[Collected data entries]
***

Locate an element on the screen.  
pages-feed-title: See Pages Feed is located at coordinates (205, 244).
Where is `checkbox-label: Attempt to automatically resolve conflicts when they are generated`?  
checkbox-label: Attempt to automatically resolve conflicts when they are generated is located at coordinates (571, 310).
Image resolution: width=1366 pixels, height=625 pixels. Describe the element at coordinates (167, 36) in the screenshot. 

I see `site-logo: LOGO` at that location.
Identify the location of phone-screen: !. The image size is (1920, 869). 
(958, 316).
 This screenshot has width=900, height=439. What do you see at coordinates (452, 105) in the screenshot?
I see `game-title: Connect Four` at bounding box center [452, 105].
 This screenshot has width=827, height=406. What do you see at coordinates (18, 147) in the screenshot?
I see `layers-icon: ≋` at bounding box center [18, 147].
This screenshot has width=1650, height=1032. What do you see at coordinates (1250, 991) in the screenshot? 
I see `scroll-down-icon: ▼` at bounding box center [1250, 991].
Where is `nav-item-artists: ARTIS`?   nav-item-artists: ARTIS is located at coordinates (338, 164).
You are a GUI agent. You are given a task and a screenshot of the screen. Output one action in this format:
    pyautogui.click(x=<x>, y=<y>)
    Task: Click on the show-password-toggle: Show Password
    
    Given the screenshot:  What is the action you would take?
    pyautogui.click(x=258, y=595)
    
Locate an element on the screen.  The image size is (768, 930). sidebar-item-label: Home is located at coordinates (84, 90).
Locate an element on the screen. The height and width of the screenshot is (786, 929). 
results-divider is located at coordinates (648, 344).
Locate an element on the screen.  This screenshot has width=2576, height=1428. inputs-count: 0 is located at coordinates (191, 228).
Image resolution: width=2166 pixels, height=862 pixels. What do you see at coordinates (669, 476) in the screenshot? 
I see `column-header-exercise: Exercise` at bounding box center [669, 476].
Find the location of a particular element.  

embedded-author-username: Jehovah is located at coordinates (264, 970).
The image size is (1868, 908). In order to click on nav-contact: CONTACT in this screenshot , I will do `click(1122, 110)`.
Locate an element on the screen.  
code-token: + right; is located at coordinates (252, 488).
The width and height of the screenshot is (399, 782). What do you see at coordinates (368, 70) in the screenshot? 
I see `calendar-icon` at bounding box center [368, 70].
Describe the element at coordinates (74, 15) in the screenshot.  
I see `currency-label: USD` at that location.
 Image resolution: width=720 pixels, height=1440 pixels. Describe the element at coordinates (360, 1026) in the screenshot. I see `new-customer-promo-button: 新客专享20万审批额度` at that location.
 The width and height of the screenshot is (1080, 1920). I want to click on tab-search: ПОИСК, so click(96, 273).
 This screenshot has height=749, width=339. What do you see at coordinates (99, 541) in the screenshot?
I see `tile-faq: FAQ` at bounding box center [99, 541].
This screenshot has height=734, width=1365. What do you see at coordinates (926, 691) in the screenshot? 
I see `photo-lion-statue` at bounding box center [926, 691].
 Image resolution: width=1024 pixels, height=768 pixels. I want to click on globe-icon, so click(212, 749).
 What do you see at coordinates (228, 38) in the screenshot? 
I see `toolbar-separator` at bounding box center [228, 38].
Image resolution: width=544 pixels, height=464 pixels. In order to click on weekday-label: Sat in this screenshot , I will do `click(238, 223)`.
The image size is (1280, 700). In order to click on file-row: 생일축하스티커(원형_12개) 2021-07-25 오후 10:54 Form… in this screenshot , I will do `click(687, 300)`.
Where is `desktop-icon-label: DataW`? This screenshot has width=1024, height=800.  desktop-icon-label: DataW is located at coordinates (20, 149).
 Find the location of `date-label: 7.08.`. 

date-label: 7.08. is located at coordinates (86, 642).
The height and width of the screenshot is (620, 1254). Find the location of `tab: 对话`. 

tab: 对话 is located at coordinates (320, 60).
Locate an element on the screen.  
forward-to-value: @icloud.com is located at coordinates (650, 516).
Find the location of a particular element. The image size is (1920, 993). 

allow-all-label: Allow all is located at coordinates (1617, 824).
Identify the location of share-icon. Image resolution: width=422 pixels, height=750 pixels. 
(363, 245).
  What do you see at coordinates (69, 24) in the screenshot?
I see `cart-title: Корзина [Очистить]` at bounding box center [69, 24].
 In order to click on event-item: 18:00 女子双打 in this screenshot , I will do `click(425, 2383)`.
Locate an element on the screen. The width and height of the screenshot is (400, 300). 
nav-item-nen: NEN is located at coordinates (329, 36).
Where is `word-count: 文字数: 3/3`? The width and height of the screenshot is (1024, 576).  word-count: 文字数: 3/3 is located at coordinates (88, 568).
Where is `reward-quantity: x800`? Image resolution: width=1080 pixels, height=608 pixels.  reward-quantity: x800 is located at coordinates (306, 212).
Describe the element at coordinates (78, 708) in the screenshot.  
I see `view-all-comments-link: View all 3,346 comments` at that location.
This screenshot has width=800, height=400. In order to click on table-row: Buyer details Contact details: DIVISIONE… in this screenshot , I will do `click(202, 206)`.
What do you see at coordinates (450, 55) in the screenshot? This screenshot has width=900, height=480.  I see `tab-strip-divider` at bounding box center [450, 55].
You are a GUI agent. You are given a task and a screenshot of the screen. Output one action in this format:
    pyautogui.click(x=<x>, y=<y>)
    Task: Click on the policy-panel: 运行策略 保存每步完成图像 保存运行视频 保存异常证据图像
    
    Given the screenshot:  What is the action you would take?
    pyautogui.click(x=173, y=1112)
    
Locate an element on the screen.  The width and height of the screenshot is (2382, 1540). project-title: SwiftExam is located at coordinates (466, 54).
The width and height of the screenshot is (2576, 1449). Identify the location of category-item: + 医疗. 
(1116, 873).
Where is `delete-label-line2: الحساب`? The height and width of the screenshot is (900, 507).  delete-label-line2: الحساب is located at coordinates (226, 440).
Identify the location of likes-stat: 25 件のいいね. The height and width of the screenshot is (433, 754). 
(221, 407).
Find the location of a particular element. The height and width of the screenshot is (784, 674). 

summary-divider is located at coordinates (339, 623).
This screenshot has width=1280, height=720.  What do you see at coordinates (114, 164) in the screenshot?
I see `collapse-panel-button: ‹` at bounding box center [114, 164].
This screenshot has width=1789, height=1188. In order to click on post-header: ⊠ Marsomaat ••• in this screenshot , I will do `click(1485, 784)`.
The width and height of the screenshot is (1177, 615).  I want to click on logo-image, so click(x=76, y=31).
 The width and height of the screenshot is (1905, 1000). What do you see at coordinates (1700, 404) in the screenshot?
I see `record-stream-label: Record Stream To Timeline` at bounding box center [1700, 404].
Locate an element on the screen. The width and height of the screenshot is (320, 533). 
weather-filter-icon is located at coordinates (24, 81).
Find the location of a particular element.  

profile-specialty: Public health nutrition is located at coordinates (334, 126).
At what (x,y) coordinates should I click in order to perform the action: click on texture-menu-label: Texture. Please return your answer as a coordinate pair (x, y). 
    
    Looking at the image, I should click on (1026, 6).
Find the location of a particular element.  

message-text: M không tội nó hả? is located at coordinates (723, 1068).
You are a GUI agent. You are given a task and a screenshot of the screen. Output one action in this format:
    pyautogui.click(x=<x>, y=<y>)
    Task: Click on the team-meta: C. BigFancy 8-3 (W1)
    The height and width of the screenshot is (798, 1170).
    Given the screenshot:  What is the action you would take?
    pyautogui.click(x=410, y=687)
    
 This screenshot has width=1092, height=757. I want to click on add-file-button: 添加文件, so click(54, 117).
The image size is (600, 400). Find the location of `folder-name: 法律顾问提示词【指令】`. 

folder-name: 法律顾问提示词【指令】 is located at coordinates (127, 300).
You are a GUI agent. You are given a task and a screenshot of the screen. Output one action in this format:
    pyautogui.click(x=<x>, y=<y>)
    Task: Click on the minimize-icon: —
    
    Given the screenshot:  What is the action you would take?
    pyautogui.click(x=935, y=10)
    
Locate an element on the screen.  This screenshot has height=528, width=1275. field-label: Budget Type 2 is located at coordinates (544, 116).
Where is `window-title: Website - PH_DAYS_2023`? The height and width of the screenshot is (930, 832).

***

**WHAT IS BEING ASKED:**
Return the lines above unchanged, beginning with the line that contains "What do you see at coordinates (69, 24)" and continuing through the line that contains "This screenshot has width=800, height=400.", including both.

**OUTPUT:**
  What do you see at coordinates (69, 24) in the screenshot?
I see `cart-title: Корзина [Очистить]` at bounding box center [69, 24].
 In order to click on event-item: 18:00 女子双打 in this screenshot , I will do `click(425, 2383)`.
Locate an element on the screen. The width and height of the screenshot is (400, 300). 
nav-item-nen: NEN is located at coordinates (329, 36).
Where is `word-count: 文字数: 3/3`? The width and height of the screenshot is (1024, 576).  word-count: 文字数: 3/3 is located at coordinates (88, 568).
Where is `reward-quantity: x800`? Image resolution: width=1080 pixels, height=608 pixels.  reward-quantity: x800 is located at coordinates (306, 212).
Describe the element at coordinates (78, 708) in the screenshot.  
I see `view-all-comments-link: View all 3,346 comments` at that location.
This screenshot has width=800, height=400. In order to click on table-row: Buyer details Contact details: DIVISIONE… in this screenshot , I will do `click(202, 206)`.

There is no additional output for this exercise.